アメジローの岩波新書の書評(集成)

岩波新書の書評が中心の教養読書ブログです。

岩波新書の書評(166)松沢裕作「生きづらい明治社会」

岩波ジュニア新書の松沢裕作「生きづらい明治社会・不安と競争の時代」(2018年)の概要は以下だ。

「日本が近代化に向けて大きな一歩を踏み出した明治時代は、実はとても厳しい社会でした。社会が大きく変化する中、人々は必死に働き、頑張りました。景気の急激な変動、出世競争、貧困、さまざまな困難と向き合いながら、人々はこの時代をどう生きたのでしょうか?厳しい競争のなかで結果を出せず敗れた人々、そんな人々にとって明治とはどんな社会だったのでしょうか?不安と競争をキーワードに明治社会を読み解きます」(裏表紙解説)

本新書を一読しての率直な感想は、「10代の中高生向けに書かれた岩波ジュニア新書にて、こうした高度に政治的な書籍を出して若い読者に読ませるのは、いかがなものか!?非常にえげつない」の思いが正直した。私はあまり感心できなかった。

というのも松沢裕作「生きづらい明治社会」にて、家からの束縛や貧困差別の不安や立身出世の過酷な競争、その「生きづらさ」に反発して都市騒擾を引き起こし暴発する民衆の「明治社会の生きづらさ」を強調する論旨は、今日の特に2000年代以降の自民党保守政権下での新自由主義政策(ネオリベラリズム)推進による社会保障のケアなく、市場万能原理により過酷な生存競争にさらされ、大多数の人々が使い捨てられて自己責任論にて現状の貧困格差は合理化され放置される現代の社会を、かつての日本の明治社会に重ね合わせ、現政府のネオリベ政策を間接的に、しかし痛烈に批判するものに他ならないからだ。それは同時に新自由主義政策の強行と平行して、これまた2000年代以降の自民党保守政権が強引に進める「明治の礼賛」回路を通じての保守反動な戦前日本の国家主義的回帰の復古政策(例えば2018年に大々的に開催された政府主導の「明治改元一五0年」の各種イベントなど)に異議を唱え、同様に強く批判するものでもあることも明白だ。政府や右派や保守の陣営が進める明治国家の礼賛に「生きづらい明治社会」の歴史的現実を直にぶつけ、「明治国家に学ぶ」現在の「明治礼賛」政治を批判しようとする本書は高度に政治的な書籍である。

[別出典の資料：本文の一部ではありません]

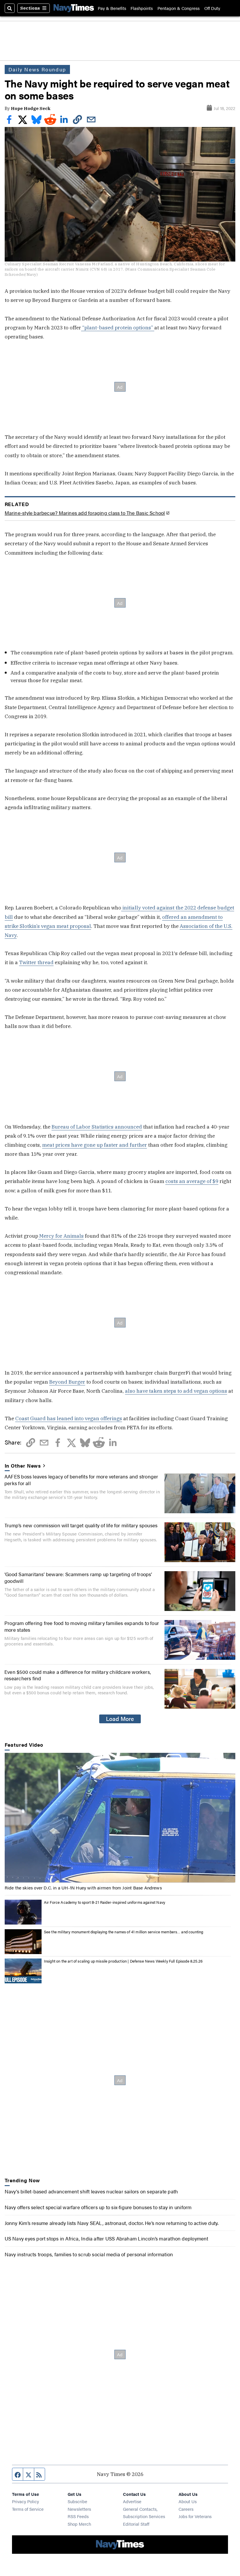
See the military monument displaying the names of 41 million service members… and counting (123, 1931)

なるほど、岩波ジュニア新書の松沢裕作「生きづらい明治社会」は、自民党保守政権が大々的に喧伝する2018年開催の政府主導の「明治改元一五0年」各種イベントに対抗させる形で、同じ「明治改元一五0年」の2018年の出版であった。

岩波ジュニア新書、松沢裕作「生きづらい明治社会」は、近年の同じ岩波書店の書籍でいえば、斎藤貴男「『明治礼賛』の正体」(2018年)と論旨や著者の思想立場や書物に託された言外の高度な政治的意味は同一である。ただ、本書での明治の社会にて「努力すれば報われる、つまりは生活が苦しいのは努力していない人だという、いわゆる『通俗道徳』の固定観念が成立して広がった」云々の話を、そのまま今日の日本の貧困格差の社会にての自己責任論(「貧困で底辺にいるのは本人の怠惰のせいで自己責任」という短絡議論)と同様であると気づき、明治の社会の「通俗道徳のわな」と現代社会にての自己責任論の横行とを重ね合わせて読めるのか。岩波ジュニア新書の対象読者層である10代の中高生が、そういった結論に果たしてたどり着けるか。

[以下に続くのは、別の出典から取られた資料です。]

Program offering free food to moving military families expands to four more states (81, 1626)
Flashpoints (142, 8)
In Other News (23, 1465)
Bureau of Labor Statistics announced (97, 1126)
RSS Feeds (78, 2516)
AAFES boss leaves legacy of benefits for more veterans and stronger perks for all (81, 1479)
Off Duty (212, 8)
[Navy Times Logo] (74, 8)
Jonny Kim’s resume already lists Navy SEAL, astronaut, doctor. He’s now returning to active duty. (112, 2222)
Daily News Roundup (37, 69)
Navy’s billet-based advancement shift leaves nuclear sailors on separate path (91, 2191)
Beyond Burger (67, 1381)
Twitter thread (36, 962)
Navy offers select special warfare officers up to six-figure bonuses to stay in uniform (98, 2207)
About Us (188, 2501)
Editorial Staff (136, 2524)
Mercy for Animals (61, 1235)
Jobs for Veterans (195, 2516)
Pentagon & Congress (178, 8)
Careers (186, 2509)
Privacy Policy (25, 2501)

しかも「生きづらい明治社会」から、明治国家に対する実に勇ましい、しかし確実に胡散臭(うさんくさ)い富国強兵路線賛美が高まる現代の「明治礼賛」ムード演出にも疑問を呈し、おそらくは著者が暗に若い読者に期待し彼らを誘導したがっているような、近年の政府による「『明治礼賛』の正体」を暴く明確な批判を若い読者から引き出すことができるのか。岩波ジュニア新書、松沢裕作「生きづらい明治社会・不安と競争の時代」の内容そのものよりも、本新書が若い人にどう読まれるか、その読まれ方に私は関心がある。

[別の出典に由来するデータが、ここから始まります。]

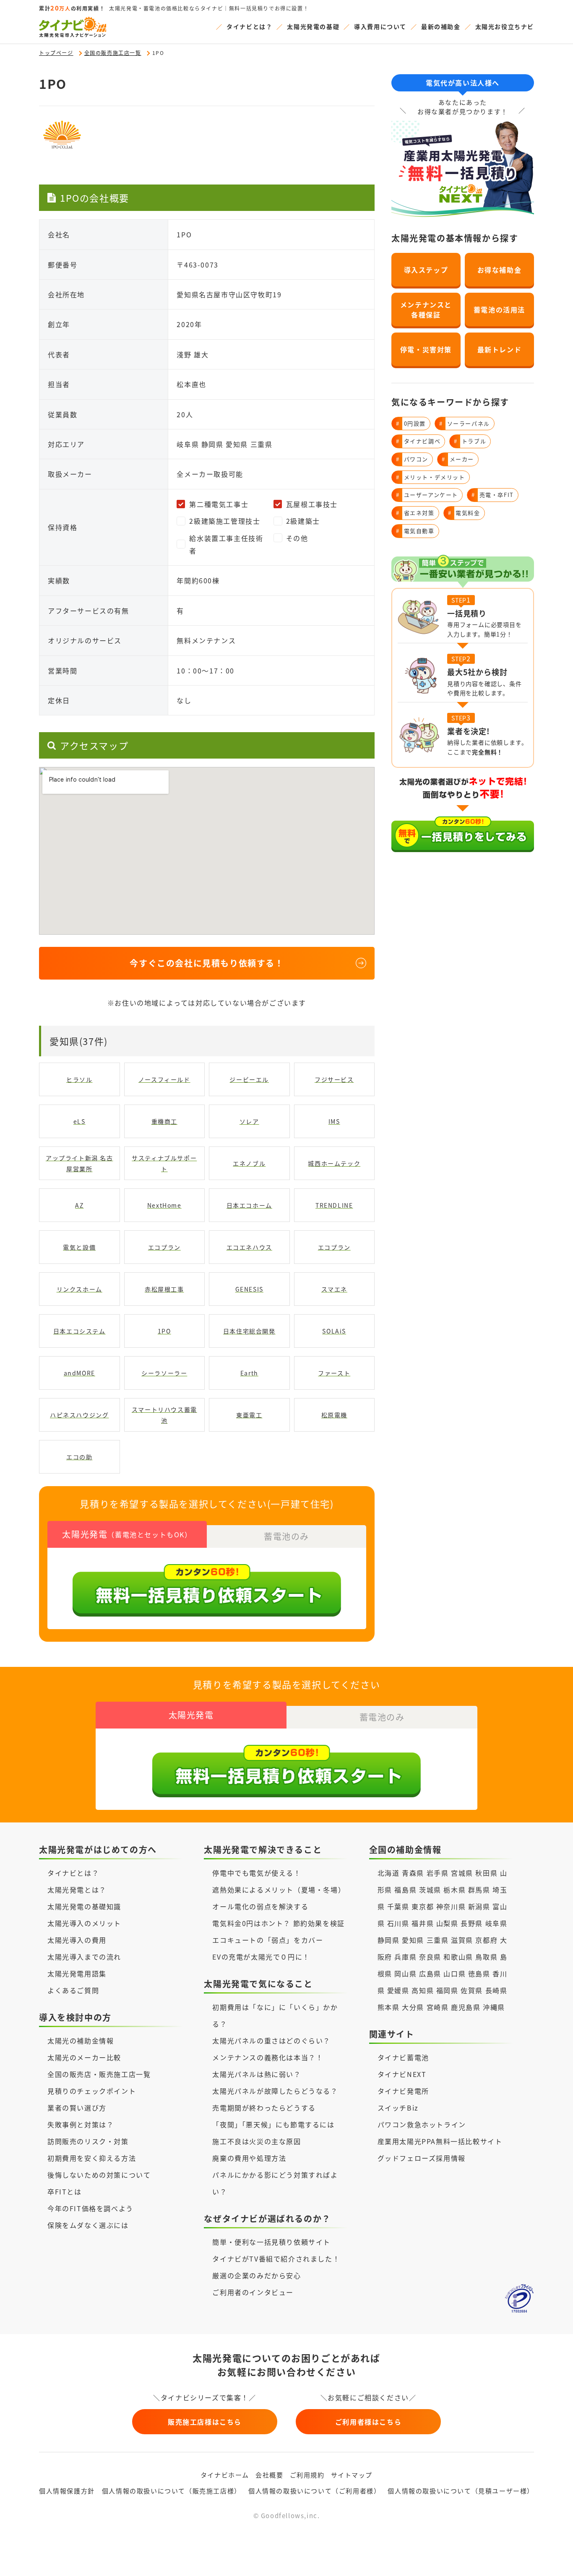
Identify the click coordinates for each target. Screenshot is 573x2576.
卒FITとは (64, 2191)
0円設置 (411, 423)
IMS (334, 1121)
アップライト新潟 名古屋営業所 (79, 1163)
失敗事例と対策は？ (80, 2124)
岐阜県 (496, 1923)
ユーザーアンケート (427, 495)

例えば、中高生の若者が本書を読んで「なるほど、明治は生きづらい社会なのだな。私は明治の時代に生まれなくてよかった。今の時代に生まれて幸運だった」と安堵する極めて素朴な、本書を執筆の著者からすれば誠に期待はずれで残念な読後の感想に終わる可能性も考えられるからである。